Irina yang tidak bisa menjawab hanya tersenyum kikuk..
"Sebaliknya, kami hanya ingin mengajukan beberapa pertanyaan mengingat ini adalah tahun pertamamu bekerja, dan kau akan melanjutkan kontrakmu, benar begitu?" Tanya pria itu lagi.
"Benar, Pak!" Irina mengangguk.
"Baiklah, ku harap kau tidak akan bosan bekerja di sini, Miss Irina!"
Irina menggeleng, ia sangat menyukai pekerjaannya tentu saja. Kedua Orang Tuanya pun mendukung penuh keinginan Irina untuk bekerja.
"Apa pegangan hidupmu, Miss Irina?" Tanya pria itu, pada awalnya Irina menganggap ini hanya pertanyaan psikotes yang diajukan ketika mengajukan lamaran pekerjaan.

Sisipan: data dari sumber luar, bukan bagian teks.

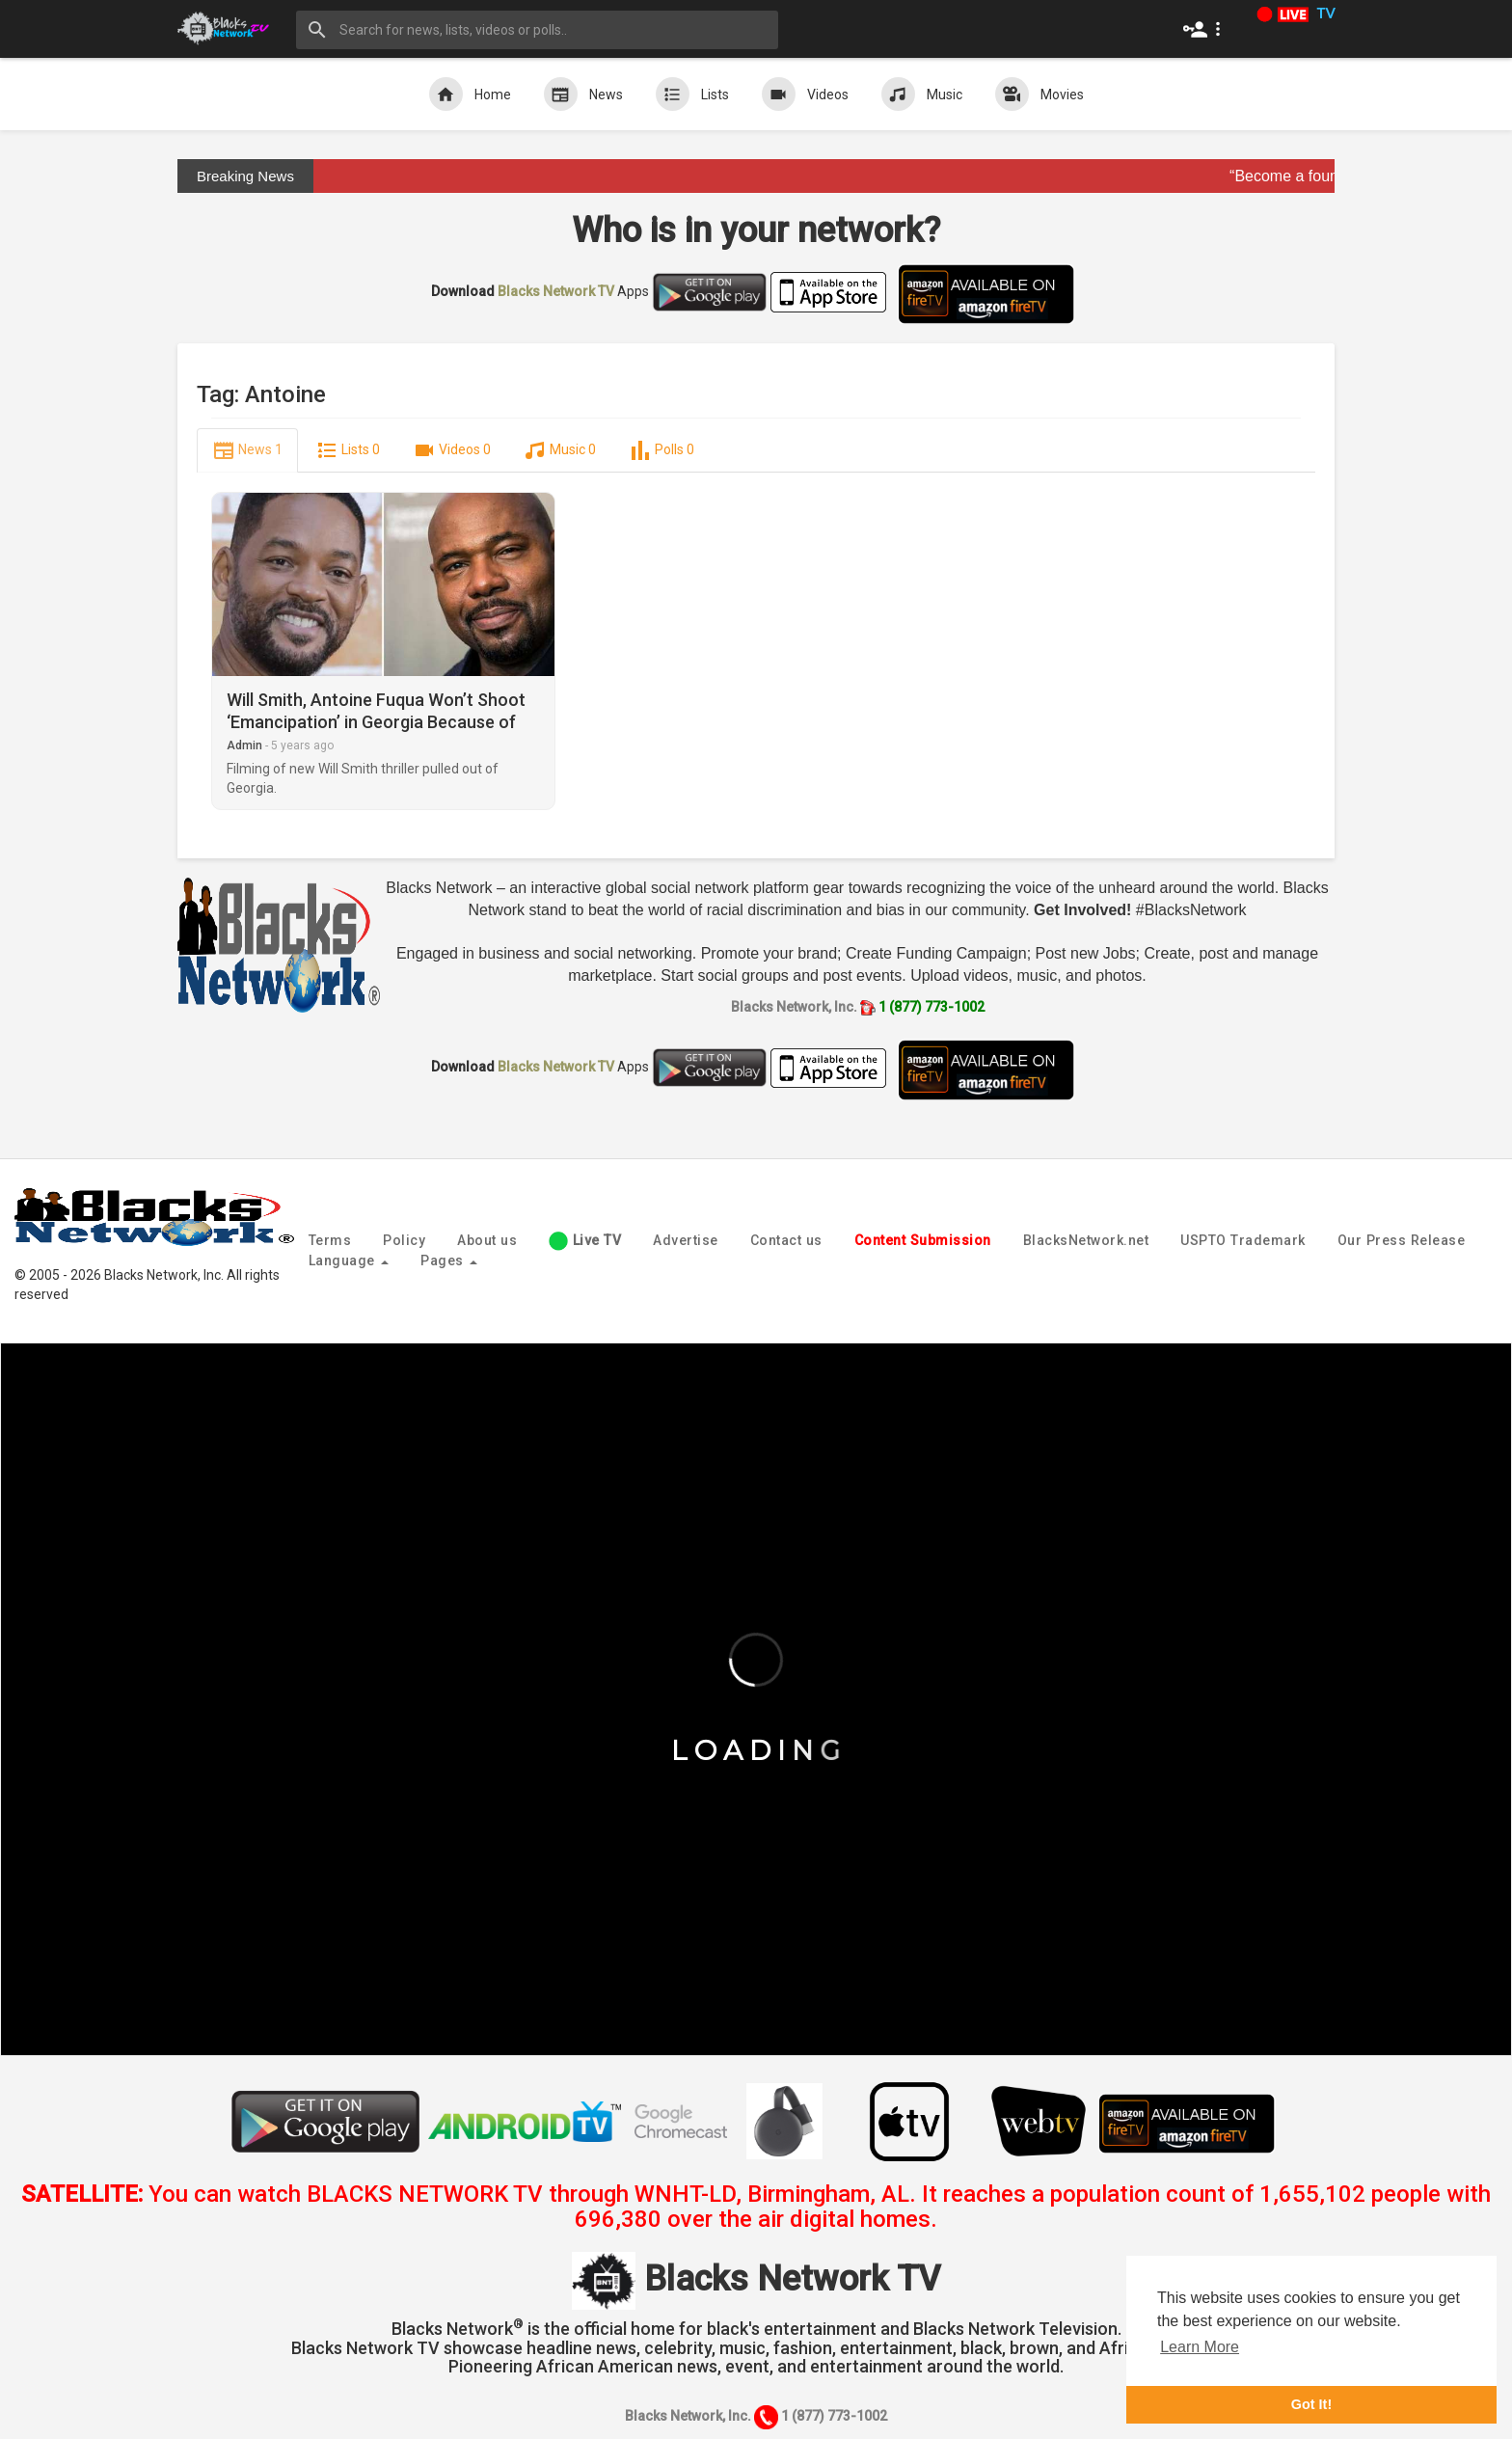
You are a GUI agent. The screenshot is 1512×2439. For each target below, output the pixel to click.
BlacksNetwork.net (1086, 1240)
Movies (1039, 94)
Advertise (685, 1240)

Dan sesungguhnya, jika Irina ingin menjawab jujur. Ia sama sekali tidak memiliki pegangan hidup.
Mungkin hanya keberuntungan..
"Apa kau percaya Tuhan, Miss Irina?" Tanyanya lagi, seolah tahu jika Irina tidak bisa menjawab pertanyaan pertama tadi dan hanya diam saja.
Kali ini Irina mengangguk.
"Ya, Pak! Aku percaya Tuhan." Jawab Irina meski ia sendiri bukan wanita yang taat pada agama.
"Baguslah, kalau kau percaya pada Tuhan dan bukan kaum liberal atau pun atheis. Itu artinya kau mempercayai adanya surga dan neraka, sementara kehidupan di dunia ini hanya sebuah kefanaan." Irina mulai menyatukan kedua alisnya di saat kebingungan mulai melanda.
Entahlah, semenjak kecil Irina adalah gadis baik-baik yang berasal dari keluarga baik-baik.
Menjadi seorang istri yang berbakti kepada suami, hingga pada akhirnya keyakinan itu luntur semenjak sang suami mengkhianati dirinya. Irina kini berada di ambang antara masih percaya kepada ideologi kepercayaan atau hanya sekedar melanjutkan kehidupan saja.
"Sejujurnya saya bukan orang yang taat, Pak!" Jawab Irina, semua orang yang ada di dalam ruangan tesebut termasuk Deborah dan pria tadi sontak melihat ke arah Irina.
Mengulik lebih dalam memastikan raut wajah Irina tidak berbohong.
"Sayang sekali, kami lebih suka dengan orang taat. Tapi kau pasti memiliki alasan tersendiri mengapa kau jauh dari Tuhan." Kata pria yang sedari tadi mengajukan pertanyaan kepada Irina.
"Putus asa, depresi, tidak ada kepercayaan kepada manusia?"
"Ya, semua itu, iya." Irina langsung menjawab tanpa jeda, pria itu begitu tenang selama mengajukan pertanyaan kepada Irina.
"Rasa sesal bisa membuat siapa pun menjauhi Tuhan. Itulah mengapa ada istilah, jika kau dekat dengan Tuhan. Hidupmu akan semakin diberi banyak cobaan." Kata pria itu, hal itu tentu saja membuat Irina berpikir.
Apakah mungkin itu sebabnya hidupnya sekarang menjadi lebih baik dari sebelumnya?